During the session, Kasey Cronquist, president of U.S. Highbush Blueberry Council (USHBC), spoke to the U.S.-Mexico-Canada Agreement, which is up for its six-year review in July 2026, offering the three parties the opportunity to notify each other of their approval or opposition to renew the agreement in 2036.
“Come July of next year we will be paying attention to all the tea leaves — what's going to happen and what these three countries decide — whether or not it's going to be a full renegotiation of the agreement or a renewal of USMCA,” Cronquist said. “I think that's the stage that's been set.
“I think we're in good shape with what has been said by this administration and with our trading partners, as long as we remain in compliance as a category and as an industry, we should be able to maintain free access,” he continued. “But I also think this administration has been clear that they like to negotiate deals.
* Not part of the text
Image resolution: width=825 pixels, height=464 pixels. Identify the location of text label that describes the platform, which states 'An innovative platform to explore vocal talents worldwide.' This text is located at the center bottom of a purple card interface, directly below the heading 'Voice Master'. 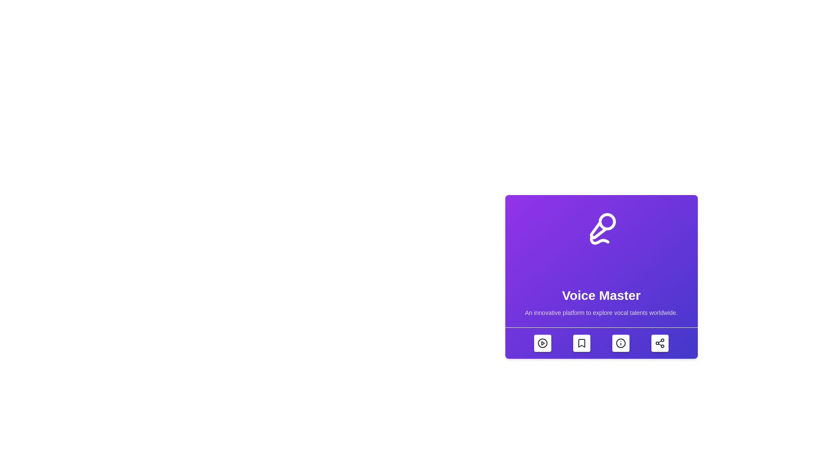
(600, 313).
Far be it for me to suggest what those deals would be and for what purposes, but I think it's really important that we're all working together to show the value that this part of our industry brings to the U.S. economy.”
Seeking to showcase the value of the blueberry industry, the USHBC recently published an economic impact report that highlights the imported value of blueberries to the U.S.
USHBC says the findings of the study show that blueberry growers and importers have a significant impact on the U.S. economy. Overall, says USHBC, the growers and importers of blueberries from Canada, Chile, Mexico, and Peru contribute nearly $9.1 billion in annual economic impact to the U.S. economy. Supported by both domestic growers and international import partners, the industry also creates and sustains 61,676 full-time equivalent jobs each year and generates $3.3 billion in labor income.
“Being able to tell that story and being able to explain to this administration what it is that this industry brings to the national economy, even if it's imported, is a really important page for us all to be on,” said Cronquist.
Cronquist said the U.S., Mexico, Canada, Chile and Peru need to find a way to all work together and find commonalities, so “there's no winners and no losers.”
“We know blueberries, which is true for all berries, is not an annual crop that's available year-round in the U.S., so we are dependent on imported product,” he said. “We can't provide all the berries the U.S. needs, and the U.S. consumer wants berries 365 days a year.”